*TEXTE SOURCE*
------------------------------------------------

30 Septembre 2018
La ville de Madrid est une ville sans travail. La ville de Madrid est une ville de portes qui se ferment et d'immeubles qui s'éteignent. Arrive toujours le moment où on arrête de chercher du travail et où on se met sous un carton.
Je suis la frontière
De David Llorente
Titre original : Madrid:frontera
Traduit de l'espagnol par Anne-Carole Grillot
Éditions 11-13 éditions - Parution : septembre 2018 - ISBN : 979-1091004374 - 260 pages - Prix éditeur : 21,90 €
Prix Dashiell Hammett Espagne (2017)
Madrid, avec la crise, sombre toujours plus dans le chaos. Même sa mer est devenue aussi noire que l'encre.
À Madrid, de nombreux habitants se sont subitement retrouvés sans emploi. Ceux qui ont contracté des prêts se sont fait expulser manu militaris de leur domicile. Ils se retrouvent à vivre dans la rue, à devenir des mange-ordures et à dormir avec un bout de carton. S'ils sont malades, ils ne peuvent plus aller dans les hôpitaux de la ville mais doivent trouver un hôpital clandestin.
Les animaux ont fui la ville et sont peu à peu remplacés par des animaux de métal.
Tous les livres, presque tous, doivent être brûlés dans le crématorium de livres sur la place de Castille. Dans les écoles, les cours de philosophie, littérature, latin, histoire de l'art et musique n'existent plus et les professeurs renvoyés.
Certains bâtiments sont en ruine et d'autres deviennent des banques qui font de la publicité pour des prêts hypothécaires.
Les églises appellent à la soumission à coups de cloche et prennent le pouvoir dans les écoles.
Les policiers anti-émeutes sont des hommes qui sont galvanisés par l'odeur du sang et de la peur. Leur intelligence ne leur permet rien d'autre que d'obéir à celui qui commande. Les anti-émeutes porte un casque afin que personne ne voie leurs yeux injectés de sang et leur bouche écumante.
Les monstres de la ville de Madrid savent renifler l'odeur de la peur et de la vulnérabilité, leur permettant ainsi de retrouver leurs proies.
Les riches, ceux qui tiennent le pouvoir et l'argent, ont constaté que la ville a changé ces dernières années mais cela ne les dérangent pas plus que ça. Ils continuent à dormir sous un toit, celui de leur maison et à vivre dans l'opulence. Lorsqu'ils circulent dans la ville, les trottoirs sont couverts de cartons, les bas-côtés et les fossés sont remplis de cadavres. Mais peu importe.
Parmi eux, l'on trouve les fonctionnaires, les ministres et le président de la ville siégeant dans le Cube, un bloc de béton qui n'a ni portes, ni fenêtres. Celui qui a le poste de dirigeant est le progrès même de la société et l’abomination du mensonge et de la corruption. Il se prend pour un dieu car il a tous les pouvoirs.

------------------------------------------------

*CONSIGNE 1*
Réécrivez toutes les lignes des enregistrements en remplaçant « screenshot » par « capture », sans rien changer d'autre. N'incluez pas les images dans votre réponse.

*Données de pointage sur page et écran*
------------------------------------------------

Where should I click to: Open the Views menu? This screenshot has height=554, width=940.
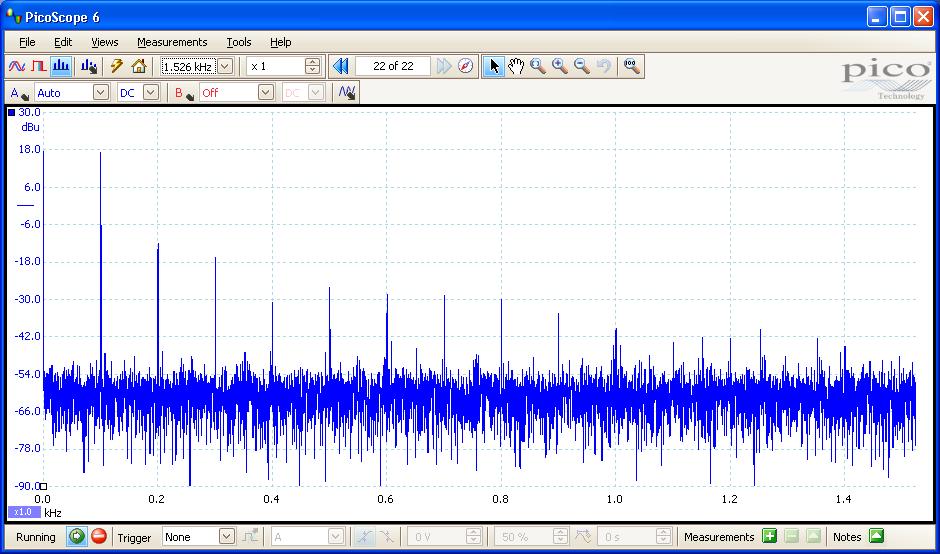pos(104,42)
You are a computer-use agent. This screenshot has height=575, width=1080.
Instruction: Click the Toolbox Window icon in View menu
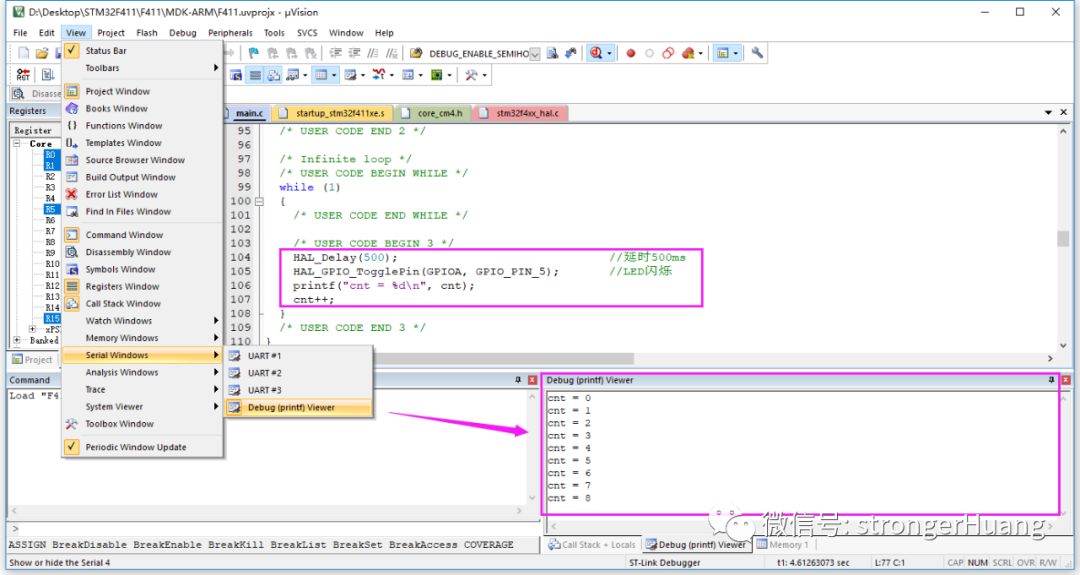tap(72, 424)
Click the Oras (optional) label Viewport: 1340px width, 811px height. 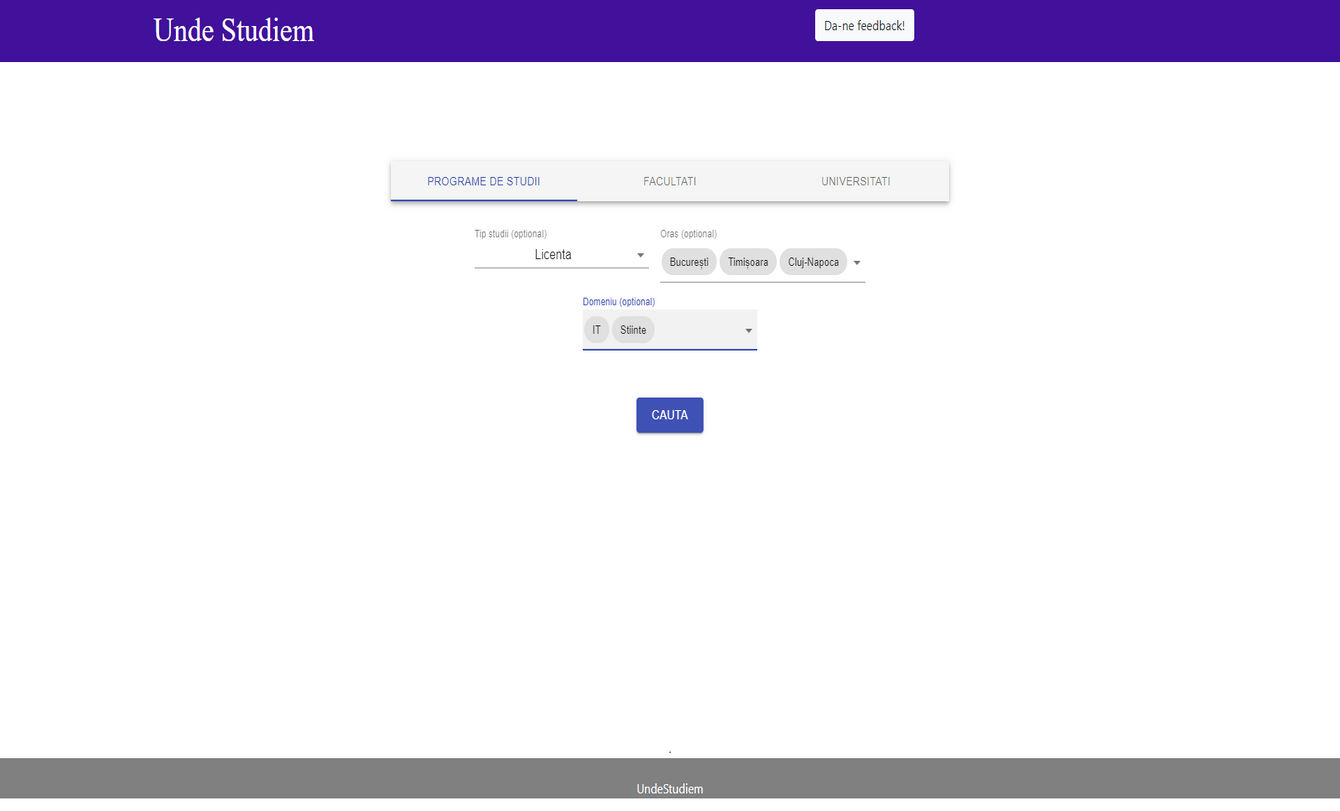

------------------------------------------------

*CONSIGNE 2*
Résumez en deux phrases le texte sur le livre « Je suis la frontière ».

*RÉPONSE ATTENDUE 1*
Where should I click to: Open the Views menu? This capture has height=554, width=940.
pos(104,42)
You are a computer-use agent. This capture has height=575, width=1080.
Instruction: Click the Toolbox Window icon in View menu
tap(72, 424)
Click the Oras (optional) label Viewport: 1340px width, 811px height. 

*RÉPONSE ATTENDUE 2*
Le texte présente « Je suis la frontière », un livre de David Llorente traduit de l'espagnol par Anne-Carole Grillot et lauréat du prix Dashiell Hammett Espagne en 2017. Il décrit une Madrid plongée dans le chaos par la crise, où les habitants sans emploi sont expulsés et vivent dans la rue et où les livres sont brûlés, tandis que les riches, dont les dirigeants qui siègent dans le Cube, continuent de vivre dans l'opulence sans s'en soucier.